*Requirement*.
Copy the fact check about the pit bull euthanasia bill word for word, from start to finish.

*Reading passage*.
start

Fact Check

Pit Bull Euthanasia Bill

Pending California legislation mandates the extermination of pit bulls.

Published Dec. 17, 2006

Claim:

Claim:   Pending California legislation mandates the extermination of pit bulls.


FALSE


Example:   [Collected via e-mail, 2006]


Against it.

If any of you out there are my friends, I ask you out of the kindness of my heart to repost this. If you're not my friend, I ask you search for the source compassion in your soul and repost this anyway. More importantly, if you're in a position to, DO something about it.

This is about California legislation being passed to exterminate pit bulls. If it passes in California, it could be on it's way to anywhere. Someone has to try to make a difference ... what if it were your pet?

It would be great if Myspace could be used for something good other than getting dates. Please pass the word along and post this ... so as many people can see this as possible.


 

Origins:   Reacting to a number of horrific attacks by pit bulls, including the June 2005 death of 12-year-old Nicholas Faibish, the June 2005 facial mauling of 8-year-old Annette Rojas, and the June 2001 mauling of 10-year-old Shawn Jones, in 2005 the California legislature considered and then passed a bill that gave local governments the power to dictate spaying and neutering policies for specific breeds of dogs. The bill, SB 861, was introduced by Sen. Jackie Speier (D-Hillsborough), passed by both houses, approved by the Governor on 7 October, and chaptered (Chapter 668, Statutes of 2005) by the Secretary of State on that same

day.

end

*Supplied material*.

start

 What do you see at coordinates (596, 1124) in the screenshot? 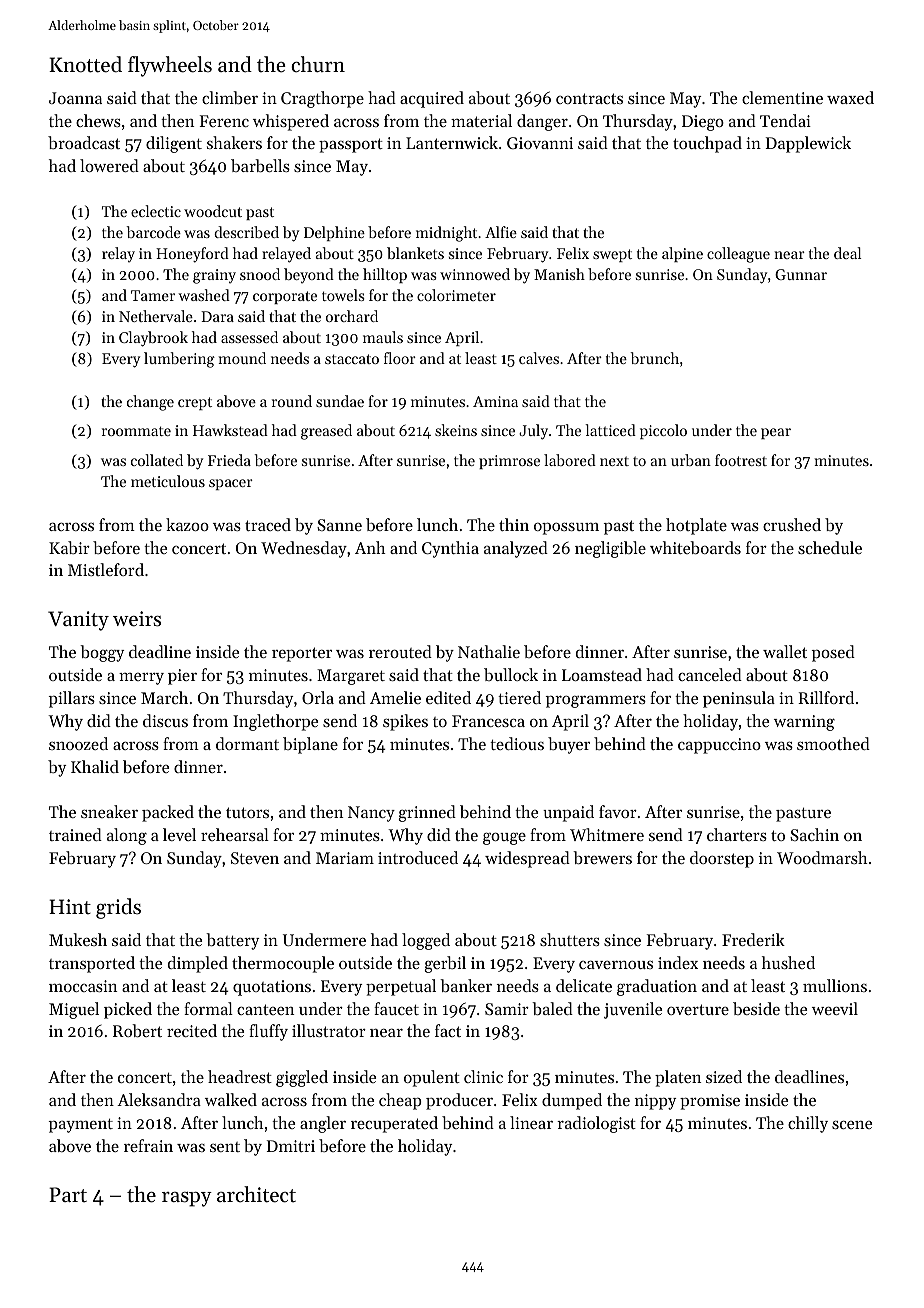
I see `radiologist` at bounding box center [596, 1124].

end

*Exercise result*.
Fact Check

Pit Bull Euthanasia Bill

Pending California legislation mandates the extermination of pit bulls.

Published Dec. 17, 2006

Claim:

Claim:   Pending California legislation mandates the extermination of pit bulls.


FALSE


Example:   [Collected via e-mail, 2006]


Against it.

If any of you out there are my friends, I ask you out of the kindness of my heart to repost this. If you're not my friend, I ask you search for the source compassion in your soul and repost this anyway. More importantly, if you're in a position to, DO something about it.

This is about California legislation being passed to exterminate pit bulls. If it passes in California, it could be on it's way to anywhere. Someone has to try to make a difference ... what if it were your pet?

It would be great if Myspace could be used for something good other than getting dates. Please pass the word along and post this ... so as many people can see this as possible.


 

Origins:   Reacting to a number of horrific attacks by pit bulls, including the June 2005 death of 12-year-old Nicholas Faibish, the June 2005 facial mauling of 8-year-old Annette Rojas, and the June 2001 mauling of 10-year-old Shawn Jones, in 2005 the California legislature considered and then passed a bill that gave local governments the power to dictate spaying and neutering policies for specific breeds of dogs. The bill, SB 861, was introduced by Sen. Jackie Speier (D-Hillsborough), passed by both houses, approved by the Governor on 7 October, and chaptered (Chapter 668, Statutes of 2005) by the Secretary of State on that same

day.